Kehadiran kecerdasan buatan (AI) dalam dunia pendidikan sejatinya membawa banyak kemudahan. Mahasiswa kini dapat mengakses informasi dengan cepat, membuat ringkasan otomatis, bahkan menghasilkan esai dengan bantuan teknologi. Namun di balik kemudahan itu, muncul satu persoalan serius: melemahnya literasi mahasiswa.
Literasi bukan sekadar kemampuan membaca dan menulis, melainkan mencakup kemampuan memahami, menganalisis, dan mengkritisi informasi. Sayangnya, sebagian mahasiswa mulai terjebak dalam budaya instan. Ketika tugas datang, solusi tercepat adalah membuka chatbot atau AI generator, bukan lagi membuka buku, berdiskusi, atau melakukan riset mandiri.

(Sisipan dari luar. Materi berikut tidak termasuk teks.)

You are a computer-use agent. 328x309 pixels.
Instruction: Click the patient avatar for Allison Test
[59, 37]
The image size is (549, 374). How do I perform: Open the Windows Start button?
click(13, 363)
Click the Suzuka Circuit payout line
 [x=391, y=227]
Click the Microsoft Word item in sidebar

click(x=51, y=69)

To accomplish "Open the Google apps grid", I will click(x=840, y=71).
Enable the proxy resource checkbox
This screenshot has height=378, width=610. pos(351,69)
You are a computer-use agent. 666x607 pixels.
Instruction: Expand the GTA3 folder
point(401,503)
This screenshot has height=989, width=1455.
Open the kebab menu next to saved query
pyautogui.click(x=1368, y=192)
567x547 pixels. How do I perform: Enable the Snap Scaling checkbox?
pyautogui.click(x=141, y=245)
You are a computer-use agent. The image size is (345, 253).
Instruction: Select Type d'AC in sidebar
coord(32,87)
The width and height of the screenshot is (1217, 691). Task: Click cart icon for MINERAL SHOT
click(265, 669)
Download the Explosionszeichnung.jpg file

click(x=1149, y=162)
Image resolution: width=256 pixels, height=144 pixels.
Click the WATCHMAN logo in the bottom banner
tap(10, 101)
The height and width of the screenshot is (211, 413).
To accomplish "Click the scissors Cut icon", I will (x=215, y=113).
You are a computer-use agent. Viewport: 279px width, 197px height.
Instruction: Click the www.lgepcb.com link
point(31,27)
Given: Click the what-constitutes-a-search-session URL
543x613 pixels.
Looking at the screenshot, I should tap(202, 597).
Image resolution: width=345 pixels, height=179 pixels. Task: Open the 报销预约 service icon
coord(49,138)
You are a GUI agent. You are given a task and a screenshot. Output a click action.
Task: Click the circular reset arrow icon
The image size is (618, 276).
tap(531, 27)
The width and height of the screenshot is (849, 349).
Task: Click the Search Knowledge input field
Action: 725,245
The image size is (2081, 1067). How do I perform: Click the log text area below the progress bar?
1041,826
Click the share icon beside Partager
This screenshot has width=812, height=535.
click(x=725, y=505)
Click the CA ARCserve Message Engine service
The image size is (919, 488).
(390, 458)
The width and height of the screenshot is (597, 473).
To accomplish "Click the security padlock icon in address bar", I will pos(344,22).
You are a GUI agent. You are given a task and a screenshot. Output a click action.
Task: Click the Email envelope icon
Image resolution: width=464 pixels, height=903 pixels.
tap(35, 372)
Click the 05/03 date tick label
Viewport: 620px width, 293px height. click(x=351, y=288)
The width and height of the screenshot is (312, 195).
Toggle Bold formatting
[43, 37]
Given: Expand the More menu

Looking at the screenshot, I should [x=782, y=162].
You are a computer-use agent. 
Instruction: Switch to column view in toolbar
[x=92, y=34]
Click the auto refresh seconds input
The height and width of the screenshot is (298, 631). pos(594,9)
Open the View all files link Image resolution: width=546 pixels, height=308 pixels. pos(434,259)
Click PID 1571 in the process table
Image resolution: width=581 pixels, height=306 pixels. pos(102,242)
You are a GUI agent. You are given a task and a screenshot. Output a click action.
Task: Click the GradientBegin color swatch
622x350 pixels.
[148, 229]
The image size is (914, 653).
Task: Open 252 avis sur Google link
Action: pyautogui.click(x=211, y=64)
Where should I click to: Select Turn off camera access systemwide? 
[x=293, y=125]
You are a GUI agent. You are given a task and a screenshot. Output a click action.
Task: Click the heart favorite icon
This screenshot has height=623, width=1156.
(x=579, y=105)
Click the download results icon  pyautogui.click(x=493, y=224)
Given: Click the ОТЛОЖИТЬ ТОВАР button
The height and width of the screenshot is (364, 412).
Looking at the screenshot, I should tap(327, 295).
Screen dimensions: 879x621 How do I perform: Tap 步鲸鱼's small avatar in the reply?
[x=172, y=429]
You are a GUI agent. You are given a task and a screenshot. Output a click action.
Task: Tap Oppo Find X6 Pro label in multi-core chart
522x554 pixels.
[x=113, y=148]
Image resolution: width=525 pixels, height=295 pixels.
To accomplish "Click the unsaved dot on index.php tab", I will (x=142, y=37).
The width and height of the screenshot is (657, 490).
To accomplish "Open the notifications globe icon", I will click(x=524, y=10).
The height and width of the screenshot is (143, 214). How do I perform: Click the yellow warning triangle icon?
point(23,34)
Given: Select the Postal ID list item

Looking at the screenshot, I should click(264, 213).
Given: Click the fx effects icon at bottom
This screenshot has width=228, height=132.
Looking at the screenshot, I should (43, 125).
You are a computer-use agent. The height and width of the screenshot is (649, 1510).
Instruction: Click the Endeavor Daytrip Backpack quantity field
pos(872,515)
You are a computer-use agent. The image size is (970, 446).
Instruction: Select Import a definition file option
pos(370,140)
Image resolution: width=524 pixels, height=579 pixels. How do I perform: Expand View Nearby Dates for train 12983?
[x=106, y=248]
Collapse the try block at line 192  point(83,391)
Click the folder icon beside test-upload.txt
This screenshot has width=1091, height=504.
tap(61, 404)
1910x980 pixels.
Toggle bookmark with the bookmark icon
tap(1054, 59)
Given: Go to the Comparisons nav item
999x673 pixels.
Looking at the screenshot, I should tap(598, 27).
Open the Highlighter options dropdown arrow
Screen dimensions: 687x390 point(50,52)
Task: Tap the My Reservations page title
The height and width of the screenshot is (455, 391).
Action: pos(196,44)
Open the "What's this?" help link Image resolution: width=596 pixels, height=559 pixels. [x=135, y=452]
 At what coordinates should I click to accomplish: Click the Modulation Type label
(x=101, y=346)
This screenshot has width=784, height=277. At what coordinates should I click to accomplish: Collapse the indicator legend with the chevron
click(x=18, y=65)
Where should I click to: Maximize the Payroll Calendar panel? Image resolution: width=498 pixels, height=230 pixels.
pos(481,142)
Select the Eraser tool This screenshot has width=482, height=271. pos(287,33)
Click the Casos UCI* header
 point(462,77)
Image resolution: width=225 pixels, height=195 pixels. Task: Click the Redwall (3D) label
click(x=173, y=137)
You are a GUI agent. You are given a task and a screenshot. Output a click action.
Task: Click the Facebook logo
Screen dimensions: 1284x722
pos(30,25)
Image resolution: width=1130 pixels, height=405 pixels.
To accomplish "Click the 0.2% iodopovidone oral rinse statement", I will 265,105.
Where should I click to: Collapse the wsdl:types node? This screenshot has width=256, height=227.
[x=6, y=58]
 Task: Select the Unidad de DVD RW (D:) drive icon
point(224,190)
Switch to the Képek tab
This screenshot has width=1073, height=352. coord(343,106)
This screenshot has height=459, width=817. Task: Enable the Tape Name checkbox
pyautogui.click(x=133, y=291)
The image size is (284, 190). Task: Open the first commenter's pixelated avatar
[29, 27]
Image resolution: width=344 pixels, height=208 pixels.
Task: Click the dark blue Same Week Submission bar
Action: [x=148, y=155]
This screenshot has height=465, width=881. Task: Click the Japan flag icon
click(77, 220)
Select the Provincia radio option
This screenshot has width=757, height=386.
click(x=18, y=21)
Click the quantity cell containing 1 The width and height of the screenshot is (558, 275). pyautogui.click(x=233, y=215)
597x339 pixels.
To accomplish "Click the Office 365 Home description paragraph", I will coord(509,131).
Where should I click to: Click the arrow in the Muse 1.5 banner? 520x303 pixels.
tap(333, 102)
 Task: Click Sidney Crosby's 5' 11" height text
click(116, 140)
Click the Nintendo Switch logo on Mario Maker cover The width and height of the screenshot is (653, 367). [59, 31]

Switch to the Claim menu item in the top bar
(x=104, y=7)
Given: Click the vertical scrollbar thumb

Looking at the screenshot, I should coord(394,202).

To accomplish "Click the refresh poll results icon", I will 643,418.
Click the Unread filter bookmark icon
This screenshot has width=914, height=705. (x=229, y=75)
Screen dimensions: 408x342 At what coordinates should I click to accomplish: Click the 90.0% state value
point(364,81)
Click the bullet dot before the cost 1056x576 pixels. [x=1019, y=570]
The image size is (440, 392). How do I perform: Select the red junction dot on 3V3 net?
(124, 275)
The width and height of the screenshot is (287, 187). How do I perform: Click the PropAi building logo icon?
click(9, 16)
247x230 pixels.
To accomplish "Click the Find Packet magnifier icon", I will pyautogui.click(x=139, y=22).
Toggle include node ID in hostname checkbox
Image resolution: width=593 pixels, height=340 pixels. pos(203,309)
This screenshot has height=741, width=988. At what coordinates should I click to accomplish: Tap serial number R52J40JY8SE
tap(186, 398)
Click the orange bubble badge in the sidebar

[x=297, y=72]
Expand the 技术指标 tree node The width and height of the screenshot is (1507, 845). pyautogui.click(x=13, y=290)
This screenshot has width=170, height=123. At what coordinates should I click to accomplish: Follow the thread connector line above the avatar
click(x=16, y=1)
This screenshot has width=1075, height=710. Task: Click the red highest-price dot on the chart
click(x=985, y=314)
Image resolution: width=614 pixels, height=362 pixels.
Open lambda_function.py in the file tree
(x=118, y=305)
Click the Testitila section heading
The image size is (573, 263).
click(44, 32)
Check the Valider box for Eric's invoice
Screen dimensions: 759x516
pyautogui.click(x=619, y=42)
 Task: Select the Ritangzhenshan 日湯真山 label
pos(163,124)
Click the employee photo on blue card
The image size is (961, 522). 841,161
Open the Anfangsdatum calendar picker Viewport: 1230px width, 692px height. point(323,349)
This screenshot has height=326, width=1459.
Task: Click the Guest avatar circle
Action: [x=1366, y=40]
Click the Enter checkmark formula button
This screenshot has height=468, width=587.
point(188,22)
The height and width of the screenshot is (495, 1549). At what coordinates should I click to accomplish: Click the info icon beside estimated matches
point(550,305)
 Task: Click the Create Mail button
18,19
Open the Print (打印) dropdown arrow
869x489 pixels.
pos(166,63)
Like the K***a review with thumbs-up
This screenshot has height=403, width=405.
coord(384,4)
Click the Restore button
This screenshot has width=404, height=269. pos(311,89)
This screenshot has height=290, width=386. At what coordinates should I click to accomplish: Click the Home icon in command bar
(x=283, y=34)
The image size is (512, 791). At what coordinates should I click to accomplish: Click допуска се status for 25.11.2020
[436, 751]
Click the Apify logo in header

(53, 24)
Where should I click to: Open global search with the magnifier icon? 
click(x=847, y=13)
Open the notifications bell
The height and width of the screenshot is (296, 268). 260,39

Akibatnya, kemampuan berpikir kritis menurun, kemampuan menulis melemah, dan pemahaman terhadap materi menjadi dangkal. Lebih buruk lagi, sebagian tidak mampu lagi membedakan mana tulisan yang dihasilkan oleh nalar sendiri dan mana yang sekadar hasil salin-tempel mesin.
AI seharusnya menjadi alat bantu, bukan pengganti proses belajar. Mahasiswa perlu menyadari bahwa teknologi tidak bisa menggantikan proses berpikir. Justru di era digital ini, literasi menjadi lebih penting, agar tidak hanya cerdas secara teknis, tetapi juga bijak secara intelektual.
Kampus, dosen, dan mahasiswa harus kembali membangun budaya literasi yang sehat: membaca buku, menulis dengan jujur, dan berpikir dengan kritis. AI adalah alat, manusialah yang menentukan arah dan nilainya.